DOCUMENT PASSAGE:
%%

Global manufacturing: output
Global services: output
Compiling the new indices
The new indices are based on existing PMI survey data collected by Markit from over 30 countries, including all major developed and emerging nations (see appendix). Monthly data are available back to 2009. The indices cover several key variables from output and orders through to employment, prices and inventories (see appendix). As with all PMI indices, an index value in excess of 50 signals an increase/improvement on the prior month while readings below 50 point to a decrease/deterioration. The data are presented in seasonally adjusted format.
Each national survey panel is carefully constructed by Markit to accurately reflect the true structure of the economy and national data are weighted together according to each county's contribution to global value added.
We have developed three new manufacturing indices: consumer goods, investment goods and intermediate goods. The first covers producers of both durable and non-durable consumer goods, from food & drink to white and brown goods such as refrigerators and TVs. Investment goods data are based on responses from producers of machinery, plant and equipment, which will therefore cover a large proportion of global capital expenditure.
Producers of intermediate goods are firms that supply inputs into the manufacturing process of other firms, such as car tyres, electronic components and packaging.
In the service sector, we split out firms whose customers are predominantly households from those that serve corporate customers, with a third category of financial service providers such as banks and insurance companies also monitored.
The industry sectors included in each new index is shown in the appendix. Some firms will naturally fall into two categories. Car firms for example provide vehicles to both households and companies, and hotels will cater to both holidaymakers as well as corporate guests, and likewise a manufacturing company may also provide consulting or support services to its customers. These firms are either dealt with by collecting data from more than one representative of the company to cover the different markets, or determining (often in consultation with the company) which is the most appropriate sector to assign the company to.
Interpreting the manufacturing data
The sub-sector data broadly aggregate to the currently published J.P.Morgan Manufacturing and Services PMI indices, therefore helping to explain the monthly movements in these indicators.
Looking at manufacturing, the new indices show that producers of consumer goods, which account for one-third (32%) of global manufacturing value added, have been an important driver of the wider manufacturing recovery over much the past five years, especially during 2015. Low inflation, falling oil prices, resurgent real wage growth, higher employment and rising consumer confidence have all helped boost demand for consumer goods. Production of consumer goods also appears to be less cyclical than for other types of good (see chart).

%%

EXERCISE INSTRUCTIONS:
**1)** In the PMI passage, what factors are given for the boost in demand for consumer goods? Answer in one to three sentences.
**2)** Please print the section of the PMI passage that begins at the words "Looking at manufacturing, the" and stops after "good (see chart).".
The items that come next play no part in this work.

RECORDS PROVIDED:
%%

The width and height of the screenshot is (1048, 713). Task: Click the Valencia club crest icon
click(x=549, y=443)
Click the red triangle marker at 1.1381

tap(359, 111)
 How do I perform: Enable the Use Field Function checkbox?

%%

WRITTEN RESPONSES:
**1)** Demand for consumer goods has been boosted by low inflation, falling oil prices and resurgent real wage growth. Higher employment and rising consumer confidence have also helped.

**2)**
Looking at manufacturing, the new indices show that producers of consumer goods, which account for one-third (32%) of global manufacturing value added, have been an important driver of the wider manufacturing recovery over much the past five years, especially during 2015. Low inflation, falling oil prices, resurgent real wage growth, higher employment and rising consumer confidence have all helped boost demand for consumer goods. Production of consumer goods also appears to be less cyclical than for other types of good (see chart).